Source passage ->

All of the chainsaws that we have covered in our consumer report offer the basic safety features that are required by law; many have additional bonus safety features as well. The best chainsaws offer safety features which do not restrict the use or make it inconvenient to use.
The best chainsaw will have…
- A trigger locks with a deadman feature. This automatically stops the cutting chain whenever you stop pressing the trigger, virtually eliminating accidental starts.
- Anti-kickback chains. These are much safer for non-professionals, and every chainsaw in this report comes with one. Unless you’ve had expert training, stick with this type when you buy extra or replacement chains.
- Inertia-activated chain brakes. Sometimes called double-acting chain brakes, these can be activated in two ways. The front hand guard not only protects the hand from moving toward the bar and chain but also serves as a manual chain brake: If the saw kicks back and the guard bumps against the hand, the chain stops. The safest chain brakes also have inertia sensors that stop the chain earlier by sensing the rotation typical of kickback.
- Anti-vibration handles. Otherwise, vibration can cause pain and numbness in the hands and wrists.
- Side-mounted or tool-free chain tensioning. This makes it easier to see what you’re doing and adjust chain tension on the go.
- On a gas chainsaw, a primer bulb and decompression valve. Reviewers say these make starting much easier.
- California Air Resources Board certification. All two-cycle gasoline engines cause air pollution and emit toxic fumes, but if a gas chainsaw can’t be sold in California, its emissions are especially high.
- A built-in circuit breaker. This is crucial if you’ll be tempted to push an electric chainsaw beyond its normal capabilities, which can burn out the motor.

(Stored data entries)

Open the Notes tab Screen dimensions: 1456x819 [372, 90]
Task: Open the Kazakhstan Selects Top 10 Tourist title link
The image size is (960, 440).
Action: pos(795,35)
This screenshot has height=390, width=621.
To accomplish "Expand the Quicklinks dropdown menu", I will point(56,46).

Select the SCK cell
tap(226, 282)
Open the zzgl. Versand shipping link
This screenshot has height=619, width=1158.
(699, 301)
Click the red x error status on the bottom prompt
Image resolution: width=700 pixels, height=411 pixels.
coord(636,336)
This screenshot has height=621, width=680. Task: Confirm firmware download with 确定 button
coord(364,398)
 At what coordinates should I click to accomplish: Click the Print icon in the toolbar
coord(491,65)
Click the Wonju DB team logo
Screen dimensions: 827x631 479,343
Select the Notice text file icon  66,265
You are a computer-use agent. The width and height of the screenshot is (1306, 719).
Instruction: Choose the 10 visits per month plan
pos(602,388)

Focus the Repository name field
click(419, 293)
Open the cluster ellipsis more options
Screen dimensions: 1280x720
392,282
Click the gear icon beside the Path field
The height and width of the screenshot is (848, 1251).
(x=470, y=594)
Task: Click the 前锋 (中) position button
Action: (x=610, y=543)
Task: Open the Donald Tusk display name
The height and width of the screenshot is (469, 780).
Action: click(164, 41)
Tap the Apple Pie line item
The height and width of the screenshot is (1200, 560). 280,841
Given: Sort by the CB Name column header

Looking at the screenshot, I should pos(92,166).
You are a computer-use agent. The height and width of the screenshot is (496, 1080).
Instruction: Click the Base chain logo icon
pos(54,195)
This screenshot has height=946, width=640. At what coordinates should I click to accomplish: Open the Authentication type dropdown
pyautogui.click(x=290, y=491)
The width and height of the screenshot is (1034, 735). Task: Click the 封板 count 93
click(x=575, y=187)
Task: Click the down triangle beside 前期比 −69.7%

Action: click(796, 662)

Brief -> Write out the chainsaw safety passage between "The best chainsaw will" and "or replacement chains.", inclusive.

Answer to this problem ->
The best chainsaw will have…
- A trigger locks with a deadman feature. This automatically stops the cutting chain whenever you stop pressing the trigger, virtually eliminating accidental starts.
- Anti-kickback chains. These are much safer for non-professionals, and every chainsaw in this report comes with one. Unless you’ve had expert training, stick with this type when you buy extra or replacement chains.